# [Record set]
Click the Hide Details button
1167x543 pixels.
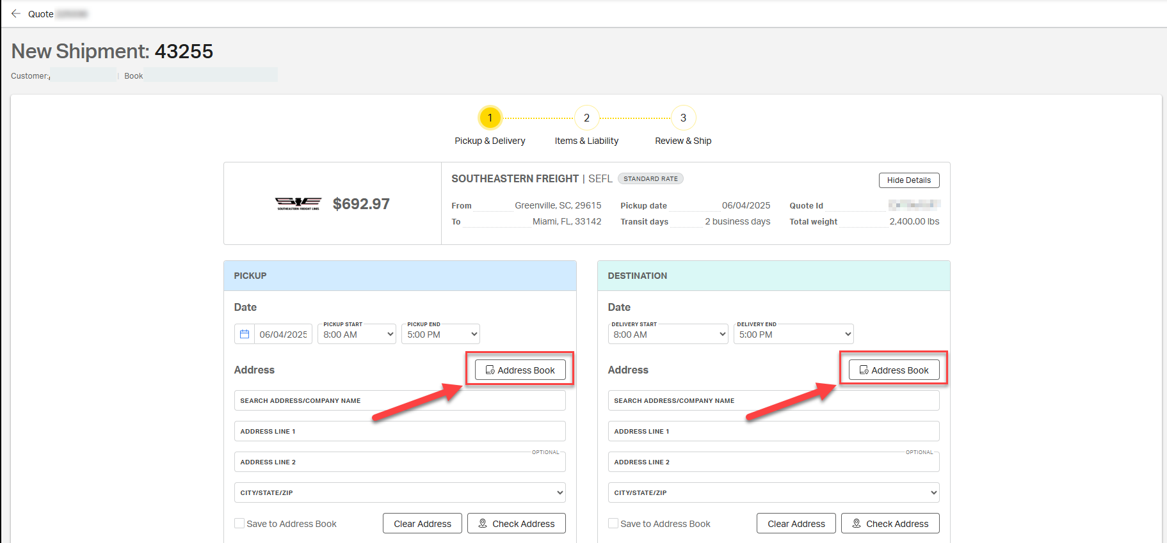point(908,180)

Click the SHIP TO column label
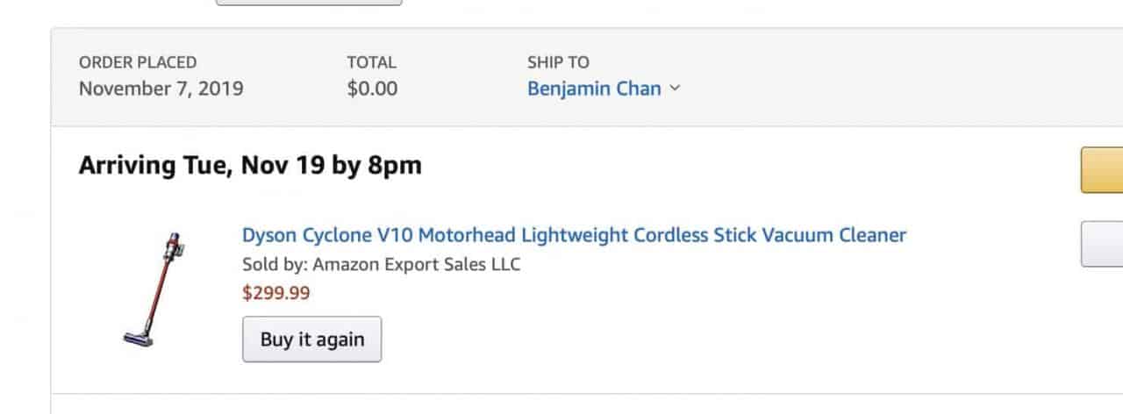(x=558, y=62)
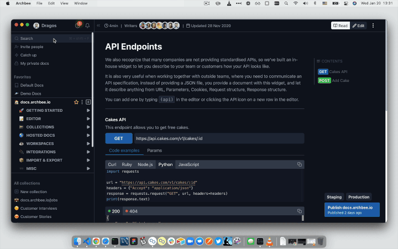Open docs.archbee.io collection kebab menu
The height and width of the screenshot is (249, 398).
tap(82, 102)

# [Exercise directions]
Without the pictures, reproduce every entry exactly as written.

# [Response]
Click the Hide Details button
1167x543 pixels.
point(908,180)

Click the SHIP TO column label
(x=558, y=62)
Open docs.archbee.io collection kebab menu
The height and width of the screenshot is (249, 398).
tap(82, 102)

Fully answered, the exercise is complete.